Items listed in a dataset
◆ ◆ ◆ ◆ ◆ ◆ ◆
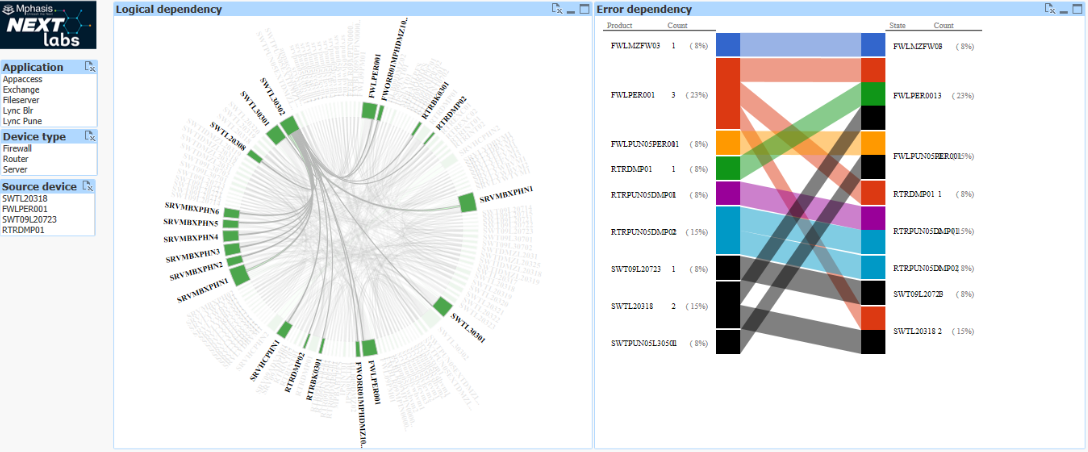Screen dimensions: 1088x452
Task: Click the Mphasis NEXT labs logo
Action: [x=49, y=25]
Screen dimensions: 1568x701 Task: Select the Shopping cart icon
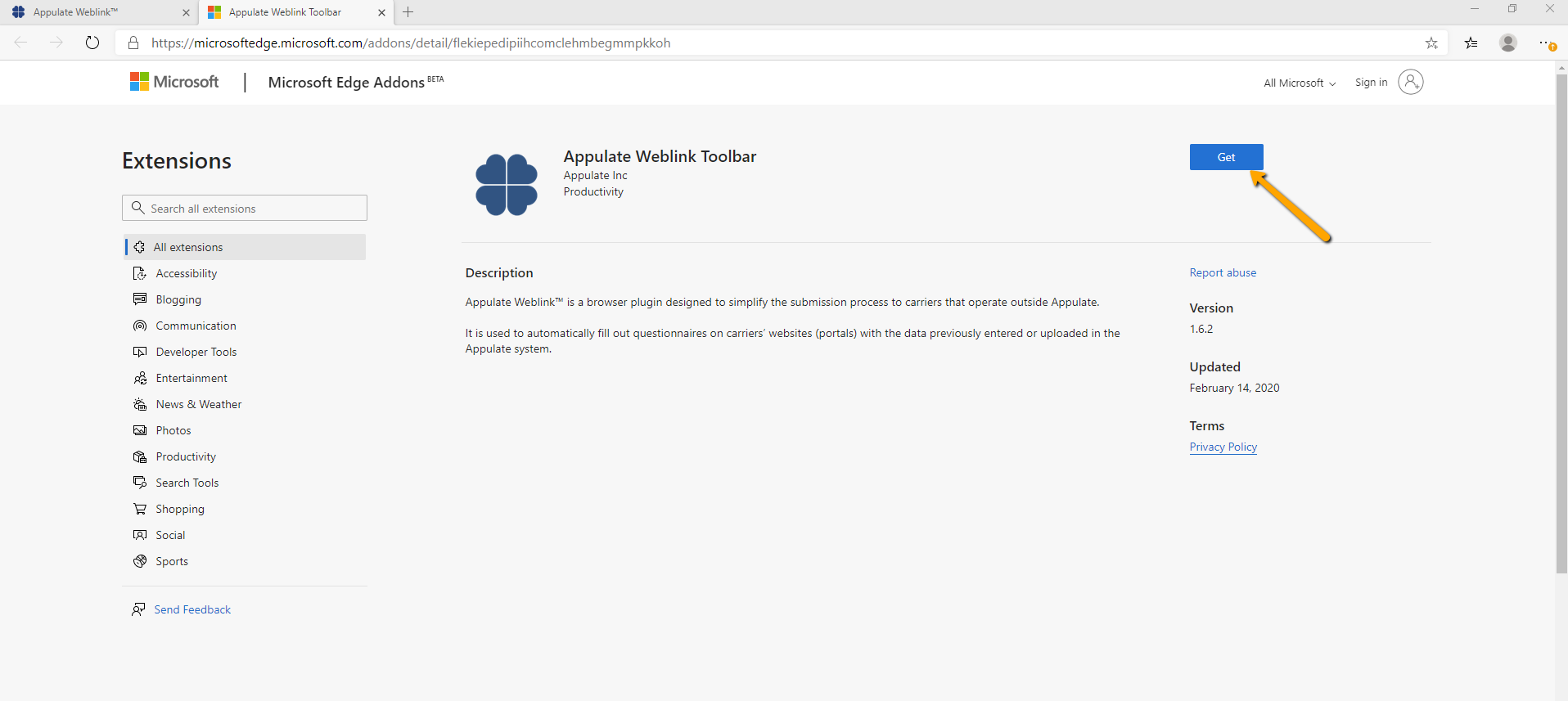point(140,509)
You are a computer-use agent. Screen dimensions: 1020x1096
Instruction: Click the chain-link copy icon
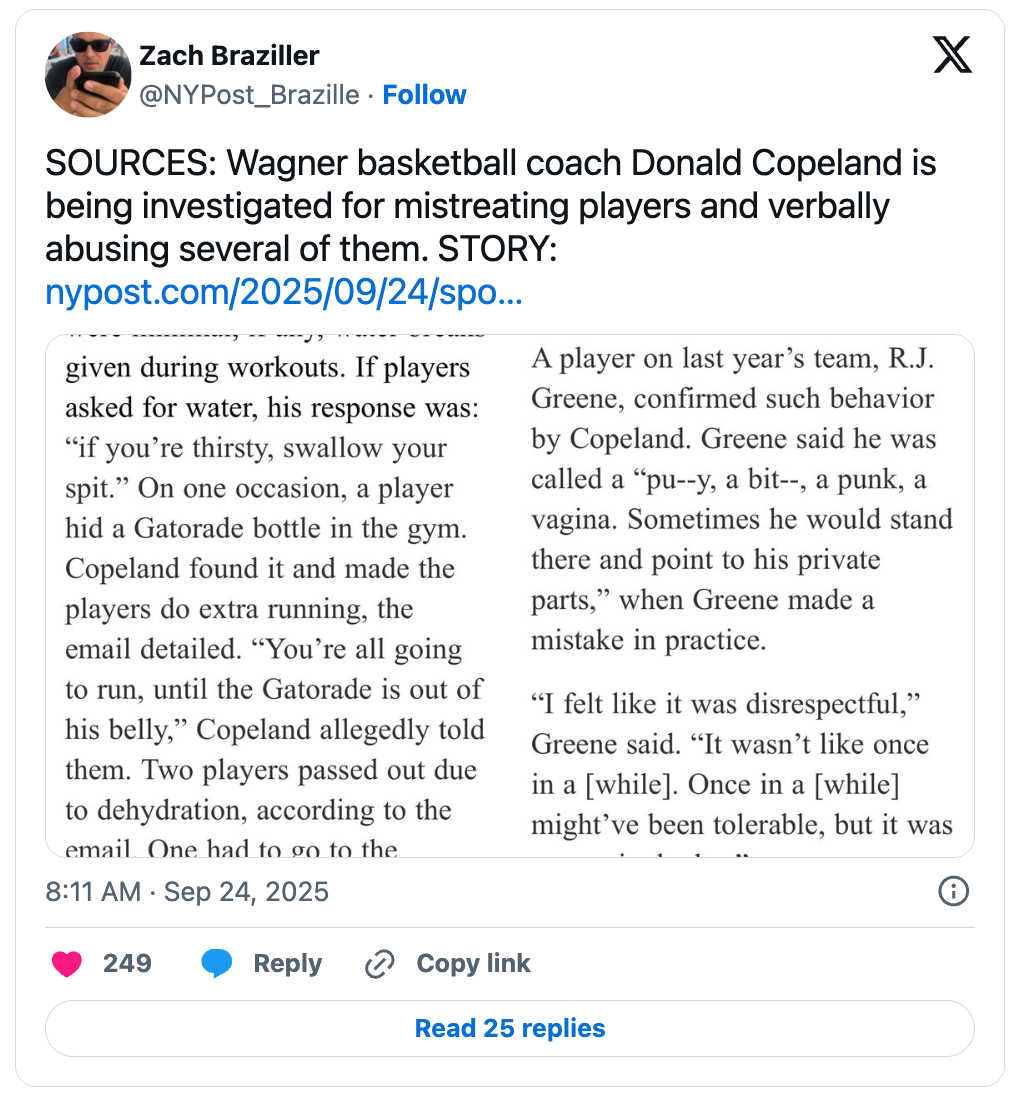pyautogui.click(x=380, y=964)
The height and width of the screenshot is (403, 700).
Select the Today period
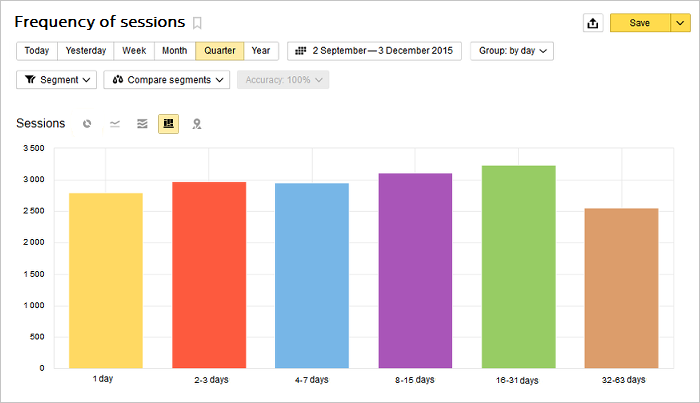click(x=37, y=51)
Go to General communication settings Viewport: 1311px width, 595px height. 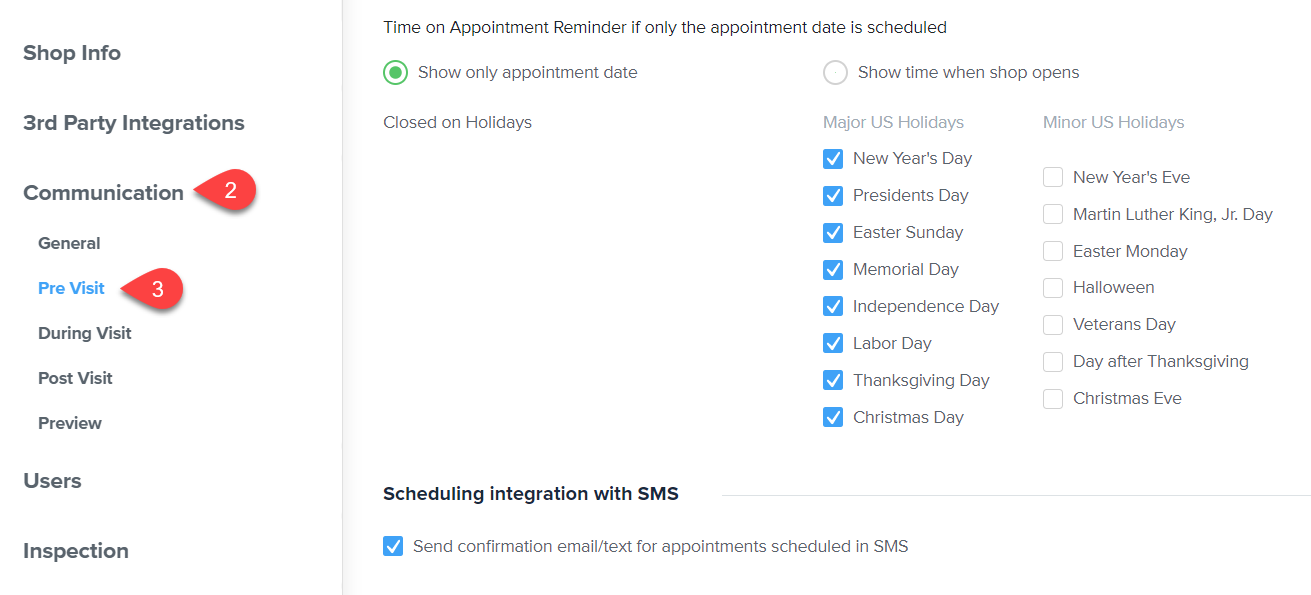pyautogui.click(x=69, y=243)
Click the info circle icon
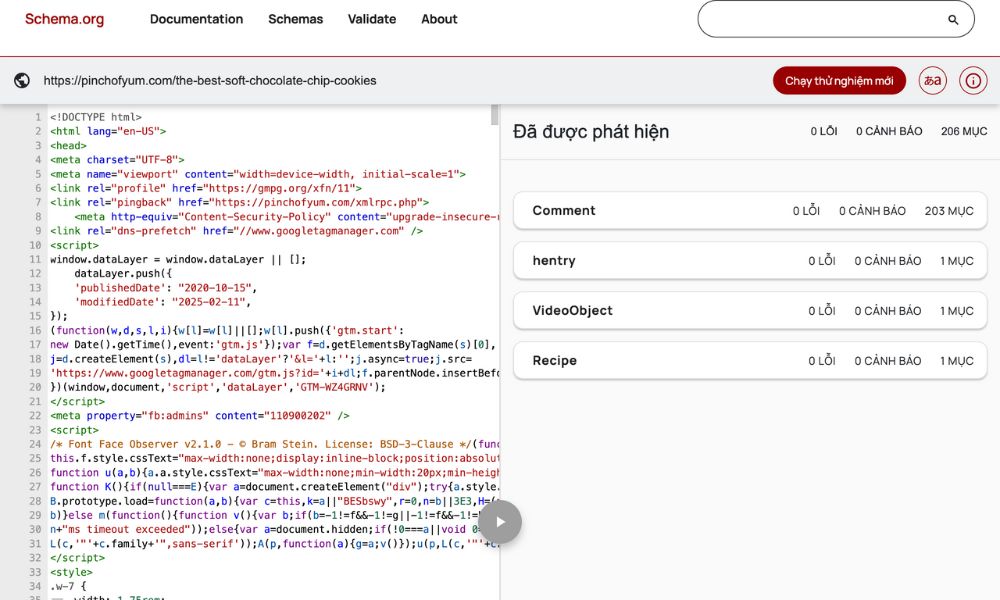The width and height of the screenshot is (1000, 600). tap(972, 81)
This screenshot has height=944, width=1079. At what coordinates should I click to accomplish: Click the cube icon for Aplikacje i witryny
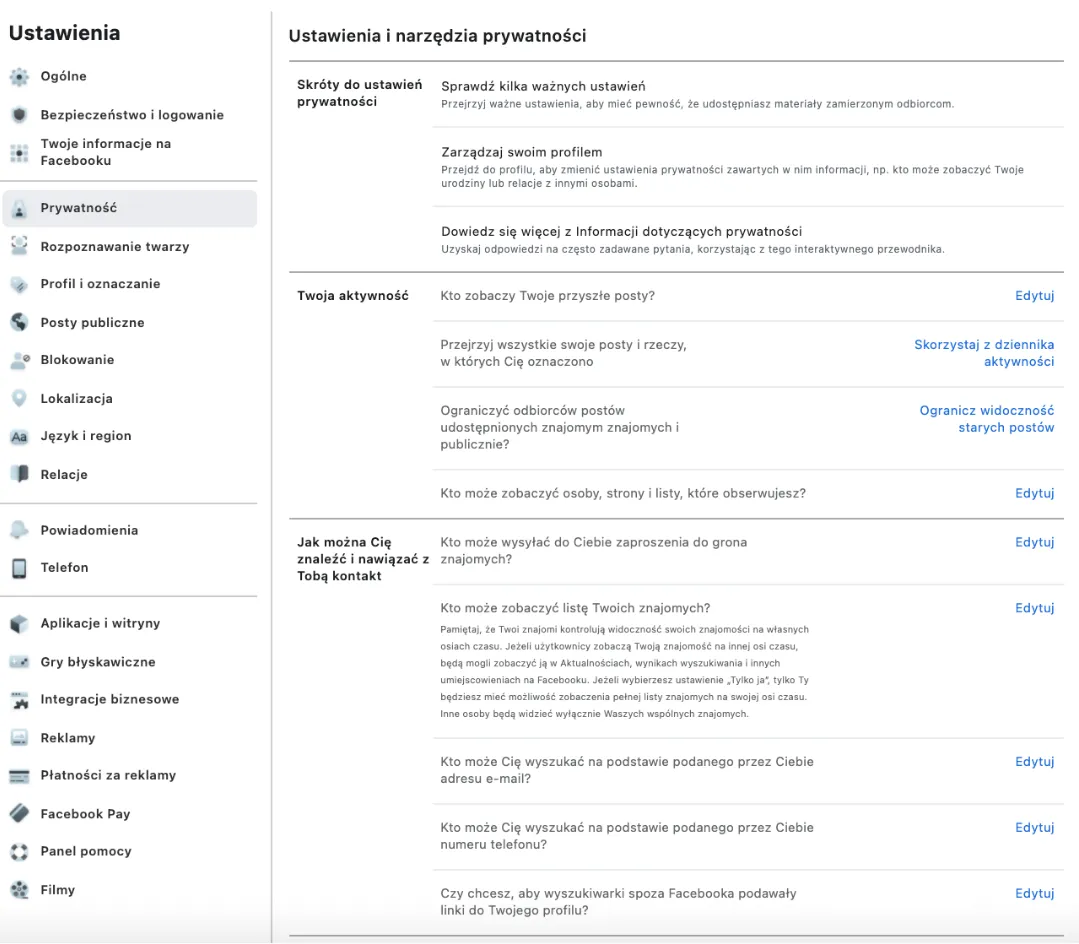coord(19,624)
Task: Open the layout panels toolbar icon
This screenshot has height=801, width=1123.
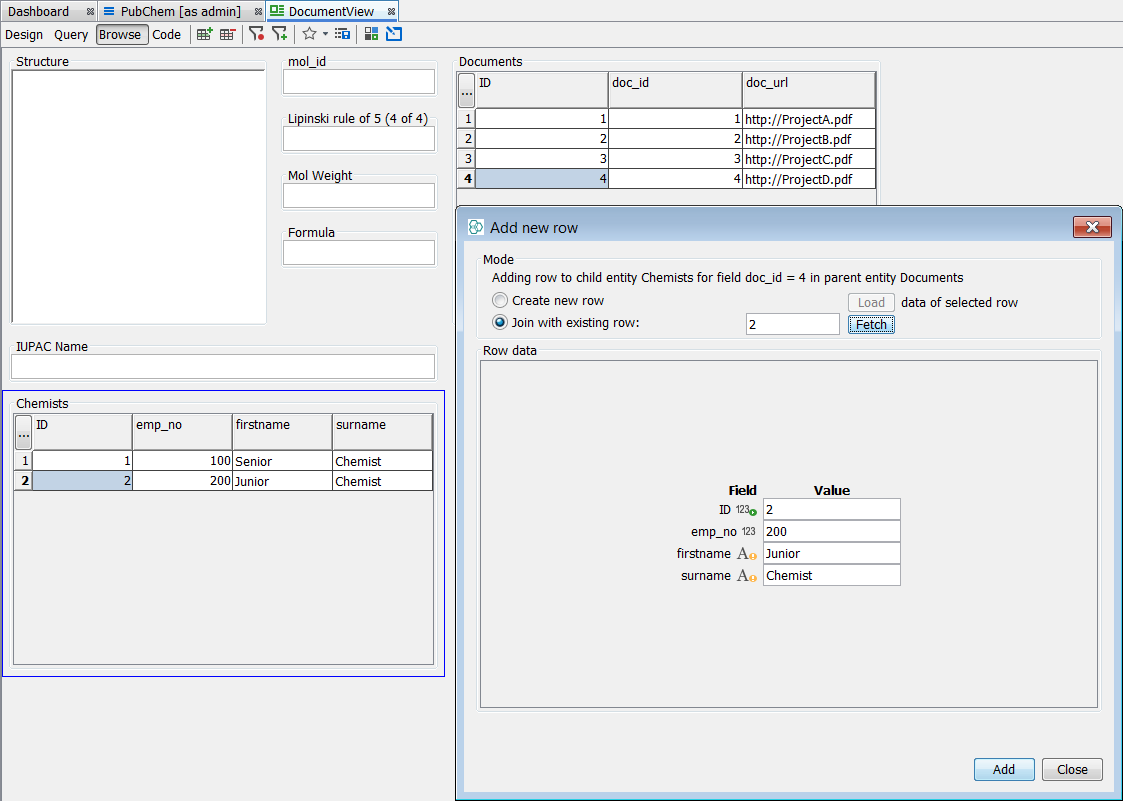Action: click(371, 33)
◆ ◆ ◆ ◆ ◆ ◆ ◆
**What this task involves:** The copy you give must run from the line containing "This screenshot has height=944, width=1079." through the last line of the records, exactly, with the pictures left out.

**Written solution:**
This screenshot has height=944, width=1079. At what coordinates should I click to accomplish: Click the cube icon for Aplikacje i witryny
coord(19,624)
Task: Open the layout panels toolbar icon
This screenshot has height=801, width=1123.
Action: click(371, 33)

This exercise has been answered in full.